-- Opening Marker --

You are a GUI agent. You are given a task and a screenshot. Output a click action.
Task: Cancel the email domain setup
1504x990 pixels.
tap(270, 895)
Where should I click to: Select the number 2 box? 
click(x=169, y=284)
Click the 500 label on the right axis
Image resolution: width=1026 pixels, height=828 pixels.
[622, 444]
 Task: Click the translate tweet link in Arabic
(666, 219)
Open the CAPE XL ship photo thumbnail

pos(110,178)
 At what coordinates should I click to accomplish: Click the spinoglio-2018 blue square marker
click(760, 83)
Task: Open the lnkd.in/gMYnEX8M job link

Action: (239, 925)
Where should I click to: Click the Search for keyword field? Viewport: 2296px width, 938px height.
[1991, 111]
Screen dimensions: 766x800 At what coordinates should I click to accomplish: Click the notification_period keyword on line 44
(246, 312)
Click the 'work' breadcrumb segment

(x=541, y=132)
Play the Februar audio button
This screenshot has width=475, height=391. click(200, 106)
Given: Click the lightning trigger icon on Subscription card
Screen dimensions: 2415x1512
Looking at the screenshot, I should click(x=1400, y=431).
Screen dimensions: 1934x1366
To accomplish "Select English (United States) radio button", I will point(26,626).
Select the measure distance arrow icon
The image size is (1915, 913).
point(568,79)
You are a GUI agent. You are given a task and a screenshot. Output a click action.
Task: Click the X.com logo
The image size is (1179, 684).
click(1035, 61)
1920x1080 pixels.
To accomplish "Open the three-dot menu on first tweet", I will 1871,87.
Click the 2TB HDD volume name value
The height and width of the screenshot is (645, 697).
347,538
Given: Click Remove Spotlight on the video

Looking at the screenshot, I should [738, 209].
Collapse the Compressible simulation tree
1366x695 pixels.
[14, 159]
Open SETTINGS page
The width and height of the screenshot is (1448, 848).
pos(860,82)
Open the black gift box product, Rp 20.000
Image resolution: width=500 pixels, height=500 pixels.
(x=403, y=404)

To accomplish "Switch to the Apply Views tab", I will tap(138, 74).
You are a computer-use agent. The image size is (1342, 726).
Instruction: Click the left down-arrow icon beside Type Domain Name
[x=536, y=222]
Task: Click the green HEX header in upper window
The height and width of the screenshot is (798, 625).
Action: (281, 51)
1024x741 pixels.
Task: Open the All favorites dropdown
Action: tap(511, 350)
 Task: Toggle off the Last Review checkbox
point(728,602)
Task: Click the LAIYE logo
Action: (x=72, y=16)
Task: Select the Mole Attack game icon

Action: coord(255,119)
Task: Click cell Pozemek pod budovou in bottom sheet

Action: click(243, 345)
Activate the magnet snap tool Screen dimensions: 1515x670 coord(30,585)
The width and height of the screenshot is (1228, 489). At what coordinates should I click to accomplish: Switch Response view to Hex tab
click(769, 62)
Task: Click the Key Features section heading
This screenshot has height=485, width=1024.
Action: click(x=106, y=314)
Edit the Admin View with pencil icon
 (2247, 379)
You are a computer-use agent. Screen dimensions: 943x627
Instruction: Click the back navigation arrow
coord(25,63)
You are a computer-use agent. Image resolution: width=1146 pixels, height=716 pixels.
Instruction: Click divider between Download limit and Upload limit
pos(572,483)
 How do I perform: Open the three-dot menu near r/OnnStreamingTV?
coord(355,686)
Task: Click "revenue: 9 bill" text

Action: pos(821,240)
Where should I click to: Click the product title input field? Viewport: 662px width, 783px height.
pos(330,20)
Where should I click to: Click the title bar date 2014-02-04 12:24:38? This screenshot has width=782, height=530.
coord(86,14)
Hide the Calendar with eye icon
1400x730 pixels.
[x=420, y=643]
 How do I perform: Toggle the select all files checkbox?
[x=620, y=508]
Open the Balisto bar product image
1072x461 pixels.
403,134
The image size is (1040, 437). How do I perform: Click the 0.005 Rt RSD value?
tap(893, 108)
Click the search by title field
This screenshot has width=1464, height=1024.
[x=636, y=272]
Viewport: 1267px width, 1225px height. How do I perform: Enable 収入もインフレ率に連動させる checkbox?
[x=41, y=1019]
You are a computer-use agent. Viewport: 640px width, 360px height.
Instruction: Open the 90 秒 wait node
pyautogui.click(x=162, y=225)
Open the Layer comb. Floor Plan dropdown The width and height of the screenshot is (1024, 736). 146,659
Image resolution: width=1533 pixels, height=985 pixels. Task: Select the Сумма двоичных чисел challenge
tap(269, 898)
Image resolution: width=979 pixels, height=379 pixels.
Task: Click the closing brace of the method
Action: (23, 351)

-- Closing Marker --

- Task directions:
Output the listing exactly. Leave no line out.

- Answer to the problem:
You are a GUI agent. You are given a task and a screenshot. Output a click action.
Task: Cancel the email domain setup
1504x990 pixels.
tap(270, 895)
Where should I click to: Select the number 2 box? 
click(x=169, y=284)
Click the 500 label on the right axis
Image resolution: width=1026 pixels, height=828 pixels.
[622, 444]
 Task: Click the translate tweet link in Arabic
(666, 219)
Open the CAPE XL ship photo thumbnail

pos(110,178)
 At what coordinates should I click to accomplish: Click the spinoglio-2018 blue square marker
click(760, 83)
Task: Open the lnkd.in/gMYnEX8M job link

Action: (239, 925)
Where should I click to: Click the Search for keyword field? Viewport: 2296px width, 938px height.
[1991, 111]
Screen dimensions: 766x800 At what coordinates should I click to accomplish: Click the notification_period keyword on line 44
(246, 312)
Click the 'work' breadcrumb segment

(x=541, y=132)
Play the Februar audio button
This screenshot has width=475, height=391. click(200, 106)
Given: Click the lightning trigger icon on Subscription card
Screen dimensions: 2415x1512
Looking at the screenshot, I should click(x=1400, y=431).
Screen dimensions: 1934x1366
To accomplish "Select English (United States) radio button", I will point(26,626).
Select the measure distance arrow icon
The image size is (1915, 913).
point(568,79)
You are a GUI agent. You are given a task and a screenshot. Output a click action.
Task: Click the X.com logo
The image size is (1179, 684).
click(1035, 61)
1920x1080 pixels.
To accomplish "Open the three-dot menu on first tweet", I will 1871,87.
Click the 2TB HDD volume name value
The height and width of the screenshot is (645, 697).
347,538
Given: Click Remove Spotlight on the video

Looking at the screenshot, I should [738, 209].
Collapse the Compressible simulation tree
1366x695 pixels.
[14, 159]
Open SETTINGS page
The width and height of the screenshot is (1448, 848).
pos(860,82)
Open the black gift box product, Rp 20.000
Image resolution: width=500 pixels, height=500 pixels.
(x=403, y=404)

To accomplish "Switch to the Apply Views tab", I will tap(138, 74).
You are a computer-use agent. The image size is (1342, 726).
Instruction: Click the left down-arrow icon beside Type Domain Name
[x=536, y=222]
Task: Click the green HEX header in upper window
The height and width of the screenshot is (798, 625).
Action: (281, 51)
1024x741 pixels.
Task: Open the All favorites dropdown
Action: tap(511, 350)
 Task: Toggle off the Last Review checkbox
point(728,602)
Task: Click the LAIYE logo
Action: (x=72, y=16)
Task: Select the Mole Attack game icon

Action: coord(255,119)
Task: Click cell Pozemek pod budovou in bottom sheet

Action: click(243, 345)
Activate the magnet snap tool Screen dimensions: 1515x670 coord(30,585)
The width and height of the screenshot is (1228, 489). At what coordinates should I click to accomplish: Switch Response view to Hex tab
click(769, 62)
Task: Click the Key Features section heading
This screenshot has height=485, width=1024.
Action: click(x=106, y=314)
Edit the Admin View with pencil icon
 (2247, 379)
You are a computer-use agent. Screen dimensions: 943x627
Instruction: Click the back navigation arrow
coord(25,63)
You are a computer-use agent. Image resolution: width=1146 pixels, height=716 pixels.
Instruction: Click divider between Download limit and Upload limit
pos(572,483)
 How do I perform: Open the three-dot menu near r/OnnStreamingTV?
coord(355,686)
Task: Click "revenue: 9 bill" text

Action: pos(821,240)
Where should I click to: Click the product title input field? Viewport: 662px width, 783px height.
pos(330,20)
Where should I click to: Click the title bar date 2014-02-04 12:24:38? This screenshot has width=782, height=530.
coord(86,14)
Hide the Calendar with eye icon
1400x730 pixels.
[x=420, y=643]
 How do I perform: Toggle the select all files checkbox?
[x=620, y=508]
Open the Balisto bar product image
1072x461 pixels.
403,134
The image size is (1040, 437). How do I perform: Click the 0.005 Rt RSD value?
tap(893, 108)
Click the search by title field
This screenshot has width=1464, height=1024.
[x=636, y=272]
Viewport: 1267px width, 1225px height. How do I perform: Enable 収入もインフレ率に連動させる checkbox?
[x=41, y=1019]
You are a computer-use agent. Viewport: 640px width, 360px height.
Instruction: Open the 90 秒 wait node
pyautogui.click(x=162, y=225)
Open the Layer comb. Floor Plan dropdown The width and height of the screenshot is (1024, 736). 146,659
Image resolution: width=1533 pixels, height=985 pixels. Task: Select the Сумма двоичных чисел challenge
tap(269, 898)
Image resolution: width=979 pixels, height=379 pixels.
Task: Click the closing brace of the method
Action: (23, 351)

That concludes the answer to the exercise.